About 12 million to 20 million people can acquire syphilis every year. This bacterial STD is caused by Treponema pallidium, and because its symptoms are fairly similar to those of other bacteria caused STDs, the best way to diagnose syphilis is through examinations. There are many stages of this disease, and at times, it takes up to three months before the symptoms show. Doctors usually examine for the presence of ulcers or chancres on areas such as the anus, the vulva, or the penis. These indicate the presence of syphilis in its primary stage.

In the secondary stage of the disease, flu like symptoms may be experienced, as well as rashes and discoloration in the tongue or the mouth. If you suspect that you or someone you know has syphilis, get a doctor to diagnose it immediately. This condition is often treated through a series of penicillin injections and other forms of antibiotics.
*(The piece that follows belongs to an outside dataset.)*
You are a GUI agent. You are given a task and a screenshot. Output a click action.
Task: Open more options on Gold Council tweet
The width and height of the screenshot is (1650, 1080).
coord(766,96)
Because this disease can be transferred from a mother to her unborn child, medical providers often recommend pregnant moms to undergo STD testing just in case.

Besides the widely common Chlamydia, gonorrhea, and syphilis, non-specific urethritis is also a bacterial STD that can afflict both men and women. However, the symptoms for this disease become more easily apparent in men. Among the signs to watch out for are itching, burning, abnormal discharge from the urethra, and also pain while urinating. Urethritis may be caused by bacterial strains such as Chlamydia trachomatis, Mycoplasma genitalium, and Ureaplasma urealyticum, while in other cases, viral and parasitic causes have also been reported.

To be able to determine the presence of such a disease, a non-specific urethritis test may be administered. By taking a sample of the urethral discharge, and subjecting it to a bacterial Gram stain test, examiners can determine whether non-specific urethritis is present. If gonorrheal bacteria have been found, then gonococcal urethritis might be the diagnosis. In treating non-specific urethritis, antibiotic doses are given, and this can vary depending on the strain of bacteria that has been detected. If left untreated, this urethritis can progress to PID or pelvic inflammatory disease, or even infertility in men.